- SUPPLIED MATERIAL:

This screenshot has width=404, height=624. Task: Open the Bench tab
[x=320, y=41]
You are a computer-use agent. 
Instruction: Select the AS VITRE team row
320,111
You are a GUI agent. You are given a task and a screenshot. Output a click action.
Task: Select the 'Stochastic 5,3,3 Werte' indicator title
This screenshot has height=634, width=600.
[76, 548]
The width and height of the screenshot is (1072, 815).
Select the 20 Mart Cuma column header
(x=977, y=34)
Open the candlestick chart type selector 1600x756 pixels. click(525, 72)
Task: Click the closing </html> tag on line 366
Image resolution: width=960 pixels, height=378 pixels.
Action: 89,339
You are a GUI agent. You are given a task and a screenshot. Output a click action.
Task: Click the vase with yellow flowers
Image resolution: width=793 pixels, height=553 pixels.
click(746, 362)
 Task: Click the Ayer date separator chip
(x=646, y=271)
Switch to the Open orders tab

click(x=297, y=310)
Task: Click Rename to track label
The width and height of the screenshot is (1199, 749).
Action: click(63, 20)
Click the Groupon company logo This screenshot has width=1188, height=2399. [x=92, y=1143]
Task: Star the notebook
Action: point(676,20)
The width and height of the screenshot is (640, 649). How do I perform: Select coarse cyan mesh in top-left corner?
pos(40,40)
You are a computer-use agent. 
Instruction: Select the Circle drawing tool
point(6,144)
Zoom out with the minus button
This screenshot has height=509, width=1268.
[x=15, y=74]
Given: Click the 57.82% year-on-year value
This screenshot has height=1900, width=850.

- WHAT YOU WILL DO: All lines from the one with "Image resolution: width=793" through the end of the data must be repeated exactly, and nothing else may be repeated.

- YOUR SOLUTION:
Image resolution: width=793 pixels, height=553 pixels.
click(746, 362)
 Task: Click the Ayer date separator chip
(x=646, y=271)
Switch to the Open orders tab

click(x=297, y=310)
Task: Click Rename to track label
The width and height of the screenshot is (1199, 749).
Action: click(63, 20)
Click the Groupon company logo This screenshot has width=1188, height=2399. [x=92, y=1143]
Task: Star the notebook
Action: point(676,20)
The width and height of the screenshot is (640, 649). How do I perform: Select coarse cyan mesh in top-left corner?
pos(40,40)
You are a computer-use agent. 
Instruction: Select the Circle drawing tool
point(6,144)
Zoom out with the minus button
This screenshot has height=509, width=1268.
[x=15, y=74]
Given: Click the 57.82% year-on-year value
This screenshot has height=1900, width=850.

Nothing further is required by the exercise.